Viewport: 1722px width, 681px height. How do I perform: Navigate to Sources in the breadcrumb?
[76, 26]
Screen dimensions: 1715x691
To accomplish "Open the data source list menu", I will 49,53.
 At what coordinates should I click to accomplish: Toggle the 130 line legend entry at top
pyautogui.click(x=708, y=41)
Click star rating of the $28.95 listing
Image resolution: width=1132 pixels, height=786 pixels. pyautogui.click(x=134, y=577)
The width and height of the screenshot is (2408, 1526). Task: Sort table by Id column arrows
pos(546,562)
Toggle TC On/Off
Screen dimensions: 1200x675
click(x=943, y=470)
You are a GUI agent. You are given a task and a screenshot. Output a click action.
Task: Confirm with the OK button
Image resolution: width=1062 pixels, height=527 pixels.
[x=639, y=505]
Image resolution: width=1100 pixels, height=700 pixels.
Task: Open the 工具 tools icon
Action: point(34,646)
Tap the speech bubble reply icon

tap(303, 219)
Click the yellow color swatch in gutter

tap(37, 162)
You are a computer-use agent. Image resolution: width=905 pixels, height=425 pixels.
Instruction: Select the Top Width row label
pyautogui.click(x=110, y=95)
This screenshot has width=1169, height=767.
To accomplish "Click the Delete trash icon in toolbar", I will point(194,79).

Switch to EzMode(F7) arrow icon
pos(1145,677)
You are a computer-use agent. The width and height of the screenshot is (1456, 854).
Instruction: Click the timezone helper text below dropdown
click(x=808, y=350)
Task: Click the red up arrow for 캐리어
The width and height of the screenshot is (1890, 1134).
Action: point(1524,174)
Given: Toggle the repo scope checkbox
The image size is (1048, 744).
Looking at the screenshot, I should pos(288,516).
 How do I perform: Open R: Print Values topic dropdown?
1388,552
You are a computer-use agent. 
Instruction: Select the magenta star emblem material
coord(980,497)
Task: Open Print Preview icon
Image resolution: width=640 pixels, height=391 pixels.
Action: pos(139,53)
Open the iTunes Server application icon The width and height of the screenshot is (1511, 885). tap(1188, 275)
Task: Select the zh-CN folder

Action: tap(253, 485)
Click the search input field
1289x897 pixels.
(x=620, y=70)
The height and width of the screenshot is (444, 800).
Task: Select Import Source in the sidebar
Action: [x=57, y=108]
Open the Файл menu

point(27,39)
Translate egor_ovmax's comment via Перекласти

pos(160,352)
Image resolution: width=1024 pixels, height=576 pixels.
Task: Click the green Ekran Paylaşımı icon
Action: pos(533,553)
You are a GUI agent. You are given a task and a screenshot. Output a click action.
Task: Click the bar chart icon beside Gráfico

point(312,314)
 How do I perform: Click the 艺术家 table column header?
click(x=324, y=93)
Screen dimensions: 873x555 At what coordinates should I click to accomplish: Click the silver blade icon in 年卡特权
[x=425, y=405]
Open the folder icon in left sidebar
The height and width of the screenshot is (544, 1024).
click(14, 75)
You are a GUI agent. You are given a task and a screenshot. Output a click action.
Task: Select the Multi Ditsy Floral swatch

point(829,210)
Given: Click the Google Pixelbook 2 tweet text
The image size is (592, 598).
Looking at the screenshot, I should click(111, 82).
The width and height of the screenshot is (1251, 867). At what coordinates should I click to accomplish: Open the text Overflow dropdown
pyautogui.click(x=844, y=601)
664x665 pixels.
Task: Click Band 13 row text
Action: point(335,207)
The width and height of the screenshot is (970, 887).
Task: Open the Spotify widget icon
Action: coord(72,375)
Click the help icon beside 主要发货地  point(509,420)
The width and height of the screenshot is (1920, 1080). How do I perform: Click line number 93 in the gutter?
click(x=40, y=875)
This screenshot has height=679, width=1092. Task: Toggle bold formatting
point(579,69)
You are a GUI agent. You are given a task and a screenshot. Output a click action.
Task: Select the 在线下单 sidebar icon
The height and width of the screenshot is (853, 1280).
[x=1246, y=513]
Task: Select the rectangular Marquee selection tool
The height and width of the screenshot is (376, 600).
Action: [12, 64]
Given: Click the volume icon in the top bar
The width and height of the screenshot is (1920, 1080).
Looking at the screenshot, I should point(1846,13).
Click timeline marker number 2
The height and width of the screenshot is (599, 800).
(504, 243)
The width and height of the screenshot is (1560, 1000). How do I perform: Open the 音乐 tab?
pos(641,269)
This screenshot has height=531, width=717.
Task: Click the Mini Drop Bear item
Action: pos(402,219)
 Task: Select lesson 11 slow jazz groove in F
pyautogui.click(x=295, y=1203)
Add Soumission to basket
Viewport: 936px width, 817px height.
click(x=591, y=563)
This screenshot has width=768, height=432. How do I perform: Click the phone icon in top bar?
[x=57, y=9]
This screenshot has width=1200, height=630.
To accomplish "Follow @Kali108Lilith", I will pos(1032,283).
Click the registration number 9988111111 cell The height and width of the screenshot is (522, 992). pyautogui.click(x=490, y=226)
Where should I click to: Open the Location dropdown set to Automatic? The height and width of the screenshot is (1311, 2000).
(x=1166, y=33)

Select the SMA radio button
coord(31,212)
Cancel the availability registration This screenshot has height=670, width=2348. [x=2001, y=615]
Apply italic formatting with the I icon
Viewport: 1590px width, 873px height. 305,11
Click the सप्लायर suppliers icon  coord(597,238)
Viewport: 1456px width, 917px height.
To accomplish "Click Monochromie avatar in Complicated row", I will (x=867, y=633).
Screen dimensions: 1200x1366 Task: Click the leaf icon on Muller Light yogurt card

***

Convert every line of the records into a JSON list of strings, one string per line, leaving out blank lines.

Output for this exercise —
[
  "Viewport: 1722px width, 681px height. How do I perform: Navigate to Sources in the breadcrumb?",
  "[76, 26]",
  "Screen dimensions: 1715x691",
  "To accomplish \"Open the data source list menu\", I will 49,53.",
  " At what coordinates should I click to accomplish: Toggle the 130 line legend entry at top",
  "pyautogui.click(x=708, y=41)",
  "Click star rating of the $28.95 listing",
  "Image resolution: width=1132 pixels, height=786 pixels. pyautogui.click(x=134, y=577)",
  "The width and height of the screenshot is (2408, 1526). Task: Sort table by Id column arrows",
  "pos(546,562)",
  "Toggle TC On/Off",
  "Screen dimensions: 1200x675",
  "click(x=943, y=470)",
  "You are a GUI agent. You are given a task and a screenshot. Output a click action.",
  "Task: Confirm with the OK button",
  "Image resolution: width=1062 pixels, height=527 pixels.",
  "[x=639, y=505]",
  "Image resolution: width=1100 pixels, height=700 pixels.",
  "Task: Open the 工具 tools icon",
  "Action: point(34,646)",
  "Tap the speech bubble reply icon",
  "tap(303, 219)",
  "Click the yellow color swatch in gutter",
  "tap(37, 162)",
  "You are a computer-use agent. Image resolution: width=905 pixels, height=425 pixels.",
  "Instruction: Select the Top Width row label",
  "pyautogui.click(x=110, y=95)",
  "This screenshot has width=1169, height=767.",
  "To accomplish \"Click the Delete trash icon in toolbar\", I will point(194,79).",
  "Switch to EzMode(F7) arrow icon",
  "pos(1145,677)",
  "You are a computer-use agent. The width and height of the screenshot is (1456, 854).",
  "Instruction: Click the timezone helper text below dropdown",
  "click(x=808, y=350)",
  "Task: Click the red up arrow for 캐리어",
  "The width and height of the screenshot is (1890, 1134).",
  "Action: point(1524,174)",
  "Given: Toggle the repo scope checkbox",
  "The image size is (1048, 744).",
  "Looking at the screenshot, I should pos(288,516).",
  " How do I perform: Open R: Print Values topic dropdown?",
  "1388,552",
  "You are a computer-use agent. ",
  "Instruction: Select the magenta star emblem material",
  "coord(980,497)",
  "Task: Open Print Preview icon",
  "Image resolution: width=640 pixels, height=391 pixels.",
  "Action: pos(139,53)",
  "Open the iTunes Server application icon The width and height of the screenshot is (1511, 885). tap(1188, 275)",
  "Task: Select the zh-CN folder",
  "Action: tap(253, 485)",
  "Click the search input field",
  "1289x897 pixels.",
  "(x=620, y=70)",
  "The height and width of the screenshot is (444, 800).",
  "Task: Select Import Source in the sidebar",
  "Action: [x=57, y=108]",
  "Open the Файл menu",
  "point(27,39)",
  "Translate egor_ovmax's comment via Перекласти",
  "pos(160,352)",
  "Image resolution: width=1024 pixels, height=576 pixels.",
  "Task: Click the green Ekran Paylaşımı icon",
  "Action: pos(533,553)",
  "You are a GUI agent. You are given a task and a screenshot. Output a click action.",
  "Task: Click the bar chart icon beside Gráfico",
  "point(312,314)",
  " How do I perform: Click the 艺术家 table column header?",
  "click(x=324, y=93)",
  "Screen dimensions: 873x555 At what coordinates should I click to accomplish: Click the silver blade icon in 年卡特权",
  "[x=425, y=405]",
  "Open the folder icon in left sidebar",
  "The height and width of the screenshot is (544, 1024).",
  "click(14, 75)",
  "You are a GUI agent. You are given a task and a screenshot. Output a click action.",
  "Task: Select the Multi Ditsy Floral swatch",
  "point(829,210)",
  "Given: Click the Google Pixelbook 2 tweet text",
  "The image size is (592, 598).",
  "Looking at the screenshot, I should click(111, 82).",
  "The width and height of the screenshot is (1251, 867). At what coordinates should I click to accomplish: Open the text Overflow dropdown",
  "pyautogui.click(x=844, y=601)",
  "664x665 pixels.",
  "Task: Click Band 13 row text",
  "Action: point(335,207)",
  "The width and height of the screenshot is (970, 887).",
  "Task: Open the Spotify widget icon",
  "Action: coord(72,375)",
  "Click the help icon beside 主要发货地  point(509,420)",
  "The width and height of the screenshot is (1920, 1080). How do I perform: Click line number 93 in the gutter?",
  "click(x=40, y=875)",
  "This screenshot has height=679, width=1092. Task: Toggle bold formatting",
  "point(579,69)",
  "You are a GUI agent. You are given a task and a screenshot. Output a click action.",
  "Task: Select the 在线下单 sidebar icon",
  "The height and width of the screenshot is (853, 1280).",
  "[x=1246, y=513]",
  "Task: Select the rectangular Marquee selection tool",
  "The height and width of the screenshot is (376, 600).",
  "Action: [12, 64]",
  "Given: Click the volume icon in the top bar",
  "The width and height of the screenshot is (1920, 1080).",
  "Looking at the screenshot, I should point(1846,13).",
  "Click timeline marker number 2",
  "The height and width of the screenshot is (599, 800).",
  "(504, 243)",
  "The width and height of the screenshot is (1560, 1000). How do I perform: Open the 音乐 tab?",
  "pos(641,269)",
  "This screenshot has height=531, width=717.",
  "Task: Click the Mini Drop Bear item",
  "Action: pos(402,219)",
  " Task: Select lesson 11 slow jazz groove in F",
  "pyautogui.click(x=295, y=1203)",
  "Add Soumission to basket",
  "Viewport: 936px width, 817px height.",
  "click(x=591, y=563)",
  "This screenshot has width=768, height=432. How do I perform: Click the phone icon in top bar?",
  "[x=57, y=9]",
  "This screenshot has width=1200, height=630.",
  "To accomplish \"Follow @Kali108Lilith\", I will pos(1032,283).",
  "Click the registration number 9988111111 cell The height and width of the screenshot is (522, 992). pyautogui.click(x=490, y=226)",
  "Where should I click to: Open the Location dropdown set to Automatic? The height and width of the screenshot is (1311, 2000).",
  "(x=1166, y=33)",
  "Select the SMA radio button",
  "coord(31,212)",
  "Cancel the availability registration This screenshot has height=670, width=2348. [x=2001, y=615]",
  "Apply italic formatting with the I icon",
  "Viewport: 1590px width, 873px height. 305,11",
  "Click the सप्लायर suppliers icon  coord(597,238)",
  "Viewport: 1456px width, 917px height.",
  "To accomplish \"Click Monochromie avatar in Complicated row\", I will (x=867, y=633).",
  "Screen dimensions: 1200x1366 Task: Click the leaf icon on Muller Light yogurt card"
]